SURABAYA — Pertemuan antara puisi, visual, musik, dan sepatu menjadi fokus utama Veridis Quo: A Collision Between Poems & Visuals, sebuah pameran kolaborasi yang dihadirkan oleh Jackson Shoes bersama Artchemist di Surabaya.
Artchemist merupakan kolektif kreatif berbasis di Surabaya yang telah aktif dalam berbagai kegiatan seni lintas disiplin sejak 2015. Melalui Veridis Quo, keduanya mencoba melihat bagaimana sebuah gagasan dapat berubah ketika diterjemahkan ke dalam medium dan sudut pandang yang berbeda.
Berangkat dari pemikiran bahwa sebuah karya tidak selalu memiliki satu makna, Veridis Quo memberikan ruang bagi publik untuk melihat bagaimana puisi dapat diterjemahkan menjadi visual, sementara sebuah objek seperti sepatu juga dapat menjadi media untuk menyampaikan cerita dan ekspresi.

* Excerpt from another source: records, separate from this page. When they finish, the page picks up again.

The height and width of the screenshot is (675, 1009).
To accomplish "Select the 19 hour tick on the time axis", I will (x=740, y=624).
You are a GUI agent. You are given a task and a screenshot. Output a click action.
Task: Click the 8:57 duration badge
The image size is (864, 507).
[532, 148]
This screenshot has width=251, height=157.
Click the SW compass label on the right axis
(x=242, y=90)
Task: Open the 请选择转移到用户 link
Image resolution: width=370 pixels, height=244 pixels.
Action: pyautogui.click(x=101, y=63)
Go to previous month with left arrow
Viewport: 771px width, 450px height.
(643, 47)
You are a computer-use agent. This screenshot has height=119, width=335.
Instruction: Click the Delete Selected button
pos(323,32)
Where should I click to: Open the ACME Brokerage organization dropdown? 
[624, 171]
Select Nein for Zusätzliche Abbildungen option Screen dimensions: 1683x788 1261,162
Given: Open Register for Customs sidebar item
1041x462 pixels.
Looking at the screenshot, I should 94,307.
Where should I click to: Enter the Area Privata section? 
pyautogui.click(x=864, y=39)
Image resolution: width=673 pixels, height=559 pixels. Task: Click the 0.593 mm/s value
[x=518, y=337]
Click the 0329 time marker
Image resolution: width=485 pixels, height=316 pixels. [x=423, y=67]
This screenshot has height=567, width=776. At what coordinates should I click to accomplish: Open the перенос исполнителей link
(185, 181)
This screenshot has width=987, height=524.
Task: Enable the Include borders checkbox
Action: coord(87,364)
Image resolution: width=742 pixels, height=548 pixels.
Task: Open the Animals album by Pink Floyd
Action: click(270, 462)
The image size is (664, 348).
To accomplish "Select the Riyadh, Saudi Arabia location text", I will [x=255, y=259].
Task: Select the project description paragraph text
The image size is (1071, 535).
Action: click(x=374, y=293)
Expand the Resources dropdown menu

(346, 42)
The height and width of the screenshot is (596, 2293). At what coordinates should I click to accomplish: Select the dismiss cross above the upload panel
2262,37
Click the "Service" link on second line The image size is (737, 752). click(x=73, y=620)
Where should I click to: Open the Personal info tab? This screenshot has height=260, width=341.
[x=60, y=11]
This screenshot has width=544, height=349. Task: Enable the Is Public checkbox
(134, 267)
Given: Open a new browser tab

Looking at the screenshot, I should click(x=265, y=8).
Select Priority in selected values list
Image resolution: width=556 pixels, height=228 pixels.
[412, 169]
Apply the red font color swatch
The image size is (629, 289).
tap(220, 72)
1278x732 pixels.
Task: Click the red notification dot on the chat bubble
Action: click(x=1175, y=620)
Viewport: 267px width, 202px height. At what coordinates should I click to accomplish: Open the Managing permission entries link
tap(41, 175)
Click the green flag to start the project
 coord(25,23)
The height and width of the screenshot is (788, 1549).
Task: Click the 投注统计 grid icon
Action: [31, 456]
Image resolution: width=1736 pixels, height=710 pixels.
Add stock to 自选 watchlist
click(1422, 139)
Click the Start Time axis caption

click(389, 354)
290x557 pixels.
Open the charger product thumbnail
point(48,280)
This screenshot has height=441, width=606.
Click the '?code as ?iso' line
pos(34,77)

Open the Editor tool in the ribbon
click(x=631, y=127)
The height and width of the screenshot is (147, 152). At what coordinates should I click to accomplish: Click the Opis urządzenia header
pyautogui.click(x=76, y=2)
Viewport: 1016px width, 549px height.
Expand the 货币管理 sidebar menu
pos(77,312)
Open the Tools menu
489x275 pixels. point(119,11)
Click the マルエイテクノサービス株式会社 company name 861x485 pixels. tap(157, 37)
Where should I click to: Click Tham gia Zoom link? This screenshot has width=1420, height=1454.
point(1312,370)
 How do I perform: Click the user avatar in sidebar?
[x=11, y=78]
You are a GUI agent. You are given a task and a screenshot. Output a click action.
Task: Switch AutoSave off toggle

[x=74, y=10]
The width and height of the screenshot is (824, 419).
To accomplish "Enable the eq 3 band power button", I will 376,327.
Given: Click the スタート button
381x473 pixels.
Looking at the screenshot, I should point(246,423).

Bagi Jackson Shoes, kolaborasi ini menjadi kesempatan untuk memperluas cara melihat sepatu. Tidak hanya sebagai produk fashion yang digunakan sehari-hari, sepatu juga dapat menjadi bagian dari proses kreatif dan medium bagi seniman untuk menuangkan interpretasi mereka.
12 Seniman dengan Dua Pendekatan
Veridis Quo melibatkan 12 seniman yang bekerja dengan dua pendekatan berbeda.
Enam seniman merespons puisi karya Amir Mantis dan menerjemahkannya menjadi karya ilustrasi di atas kanvas. Sementara enam seniman lainnya membawa interpretasi visual mereka langsung ke permukaan sepatu Jackson.
Perbedaan medium tersebut menjadi bagian penting dari konsep pameran. Kata, gambar, bunyi, dan objek bertemu dalam satu ruang untuk menunjukkan bahwa satu gagasan dapat menghasilkan bentuk yang berbeda ketika diterjemahkan melalui pengalaman setiap seniman.
“Bagi kami, sepatu bukan hanya sesuatu yang dipakai, tetapi juga dapat menjadi medium untuk bercerita, berekspresi, dan berkolaborasi dengan seniman. Melalui Veridis Quo, kami ingin mengeksplorasi kemungkinan tersebut,” ujar Akmalia, Brand Marketing Jackson Shoes.
Lebih dari sekadar pameran visual, Veridis Quo juga menjadi ruang pertemuan antara seni dan kultur kreatif Surabaya. Kehadiran musik, puisi, ilustrasi, serta eksplorasi pada sepatu membuat pameran ini menawarkan pengalaman yang lebih luas bagi pengunjung.
Veridis Quo: A Collision Between Poems & Visuals akan berlangsung pada 7–13 September 2026 di Samata House, Jl. Lingga No. 6, Surabaya. Pameran dibuka setiap hari mulai pukul 15.00 hingga 22.00 WIB dan dapat dikunjungi secara gratis serta terbuka untuk umum.
Melalui kolaborasi ini, Jackson Shoes dan Artchemist ingin menunjukkan bahwa sebuah karya dapat terus bergerak dari satu medium ke medium lainnya. Sebuah puisi bisa menjadi gambar, gambar dapat menghadirkan bunyi, dan sebuah sepatu dapat berubah menjadi bagian dari sebuah cerita.
Pada akhirnya, tidak ada satu cara untuk memahami sebuah karya. Setiap orang membawa pengalaman dan interpretasinya sendiri ketika berhadapan dengannya.